Winner is "Vesak Day" written by Nuthara Karunarathna.
Nuthara lives in Sri Lanka and is a learner at Lyceum International School in Panadura. Below you will find Nuthara's award-winning essay called 'Vesak Day'. Here she will tell you how she celebrates the holiday with her family and what makes this day so special.
We sit before the altar at home and quietly chant our prayers in a soft song. The little Buddha statuette in the center looks down kindly on us, and a basket of fresh flowers sit before the statuette. Incense wafts over to us from the joss sticks stuck into the pot of sand. Before the altar, a clay lamp burns with a single bright flame.
A symbol of joy, of light, deliverance and peace. Later in the night, we will go out, my parents and sister and I, and walk through the streets admiring the houses lit with hundreds of paper lanterns and tiny lights and the candles hanging from the trees. We will smile in recognition when we see the Buddhist flag – red, yellow, blue, orange and white – hanging beside every gate. We will mingle with the throng that fills the streets tonight, and it will not be dark in any corner because everybody is celebrating this holy day, and proclaiming our joy with light and decoration.
This is our holy day, which we call Vesak, the day in which our Bodhisattva prince was born and when he attained enlightenment and became the Lord Buddha. This is the full moon day in which He passed away after preaching his doctrine to the world. This is the day when our savior was born into this world, and we celebrate with everlasting joy. People will stop us on the streets; smiling, welcoming people offering us a drink, or sweets, or a packet of rice or sweet potato, and we accept them because we know that they are not doing this for money, or gratitude, but out of the kindness of their hearts.
I love Vesak for this, because it makes people kind, and brings out the best in us. We will go to the temple, resplendent in colored lights and fresh garlands of flowers. We will worship the monk and take his blessing for the new year that dawns today. We will smile and kneel before the huge compassionate statue of our Lord Buddha and murmur a prayer for good health and happiness.
We will light a lamp in the courtyard before we go, a single flame to burn throughout the night and light the way for others. And there will be no shut doors today, no houses in the dark.
We are a country of many religions, but we all choose to celebrate together. And if I see a Catholic man helping his neighbor hang lights on his roof or a Hindu family admiring the pandols, I will not be surprised, but I will be glad.
Perhaps my family and I will push our way through the crowded streets to see the huge pandol in the square, a forty-foot tall construction of colored lights that shift and change, telling a story of Lord Buddha, and we will stand there looking up at the swathes of multicolored light lighting up even the dark night. And I will stand there in awe at what this day has done, for there are thousands of people looking up at the beauty of this, and all of us harbor the same joy in our hearts. Today, our religion brings us together.
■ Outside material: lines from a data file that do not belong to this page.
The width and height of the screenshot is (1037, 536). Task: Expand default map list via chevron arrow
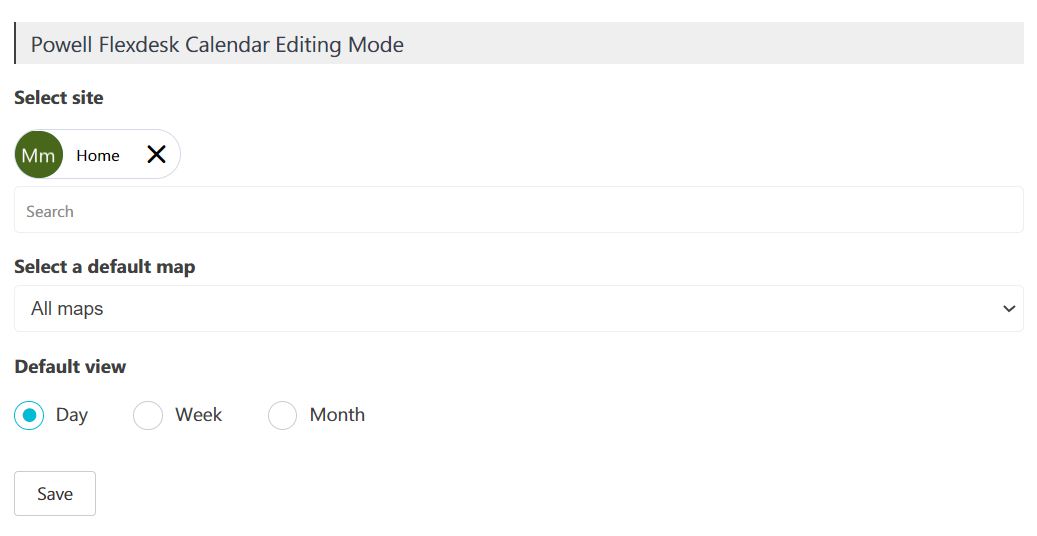1009,308
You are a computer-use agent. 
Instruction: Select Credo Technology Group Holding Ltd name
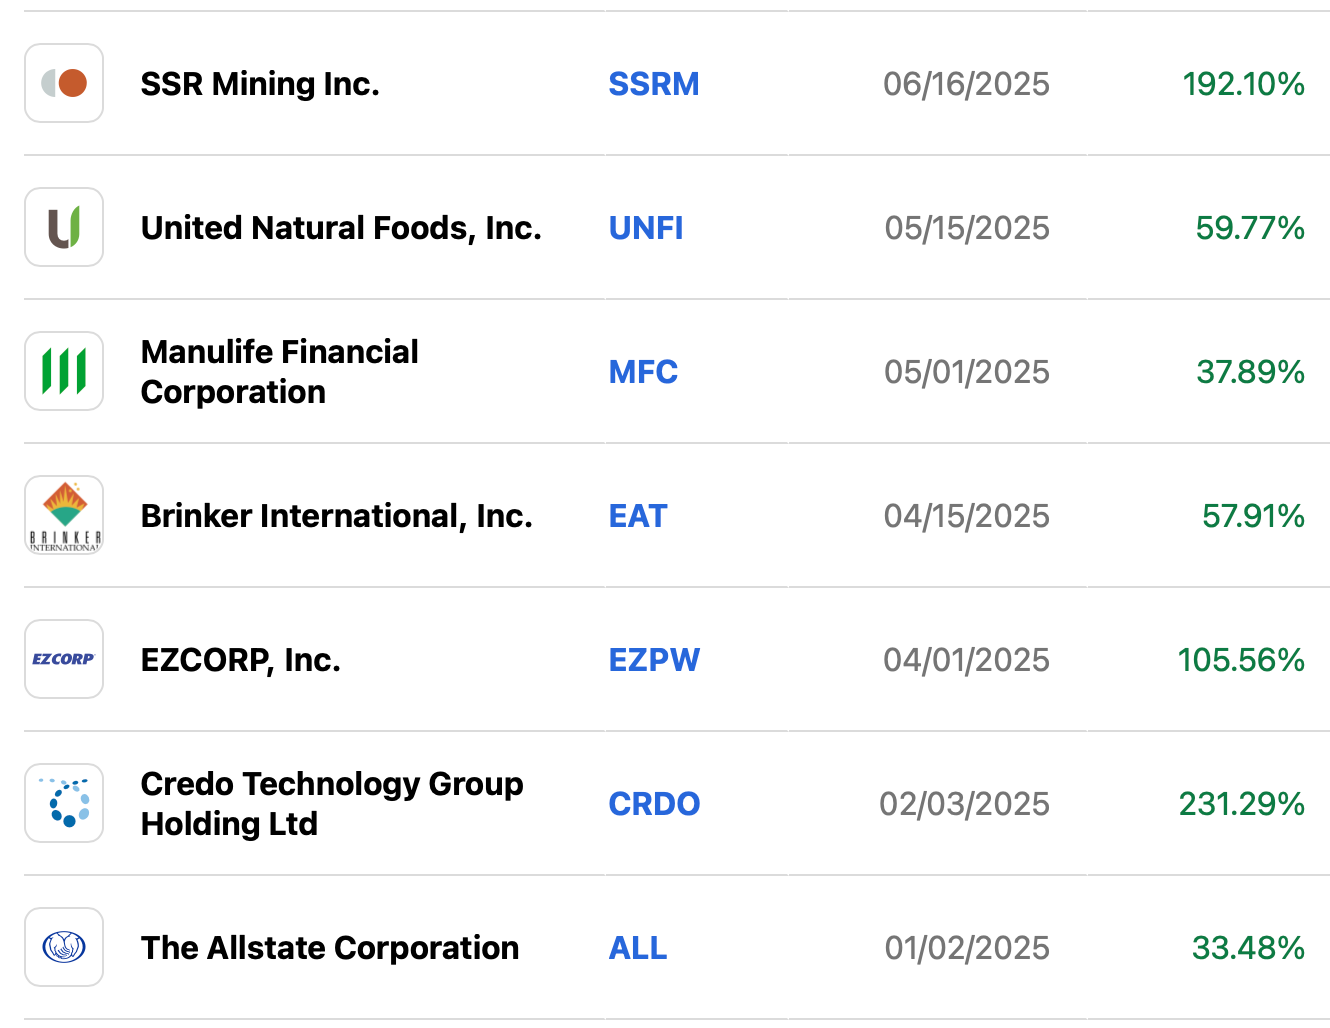tap(332, 804)
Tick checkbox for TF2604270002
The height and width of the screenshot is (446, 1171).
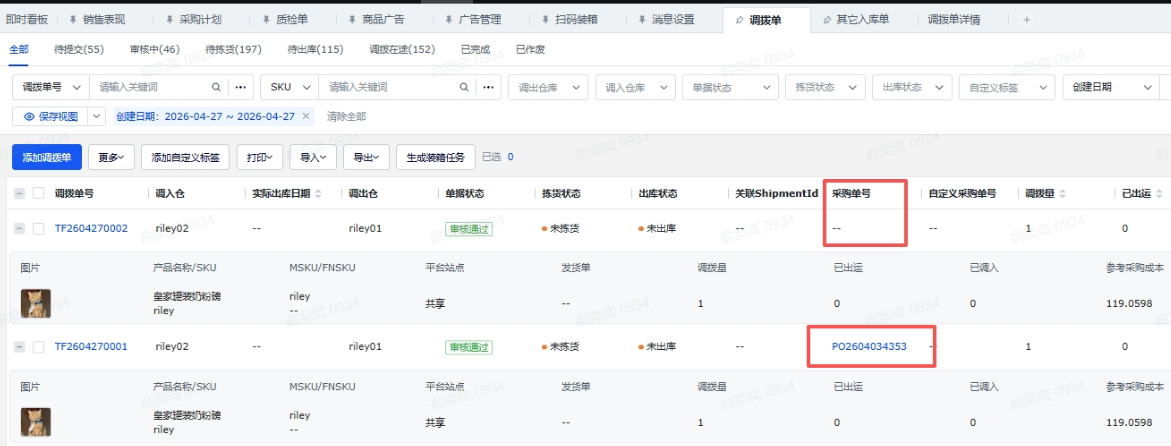[x=38, y=229]
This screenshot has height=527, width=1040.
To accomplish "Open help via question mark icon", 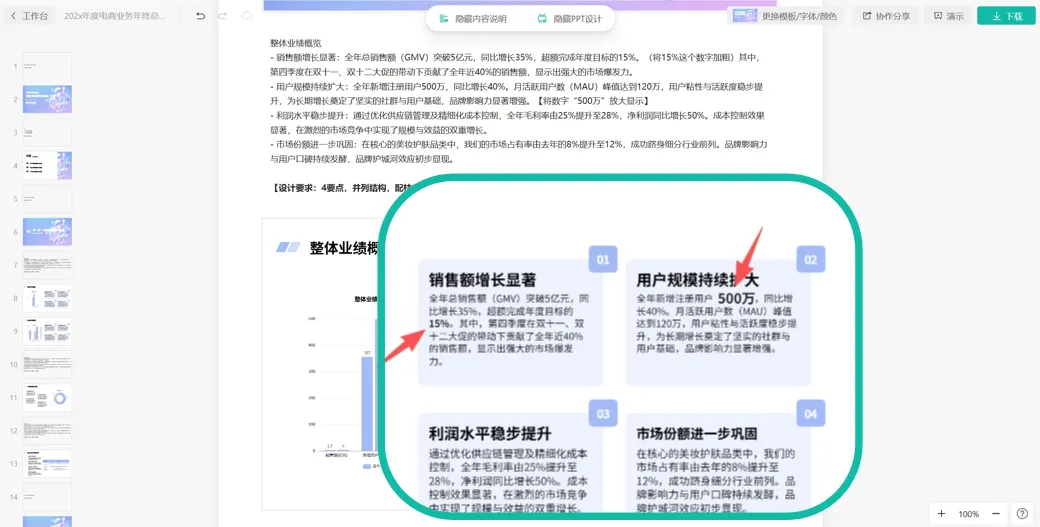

Anything else you would like to tell us?
Buddhism is one of the oldest religions in the world, and it is followed in many Asian countries. By writing this I hope to share my experiences with the rest of the world and allow them to share in Vesak, which is our most important festival of the year.
In the Age category 12 -15 years, Nuthara is winning for the second year! This time she shares with us her insights into one of the big world religions, and we all can learn from her beautiful story about 'Vesak Day'. We are very grateful for this skilfully composed essay. Well done, Nuthara! Congratulations!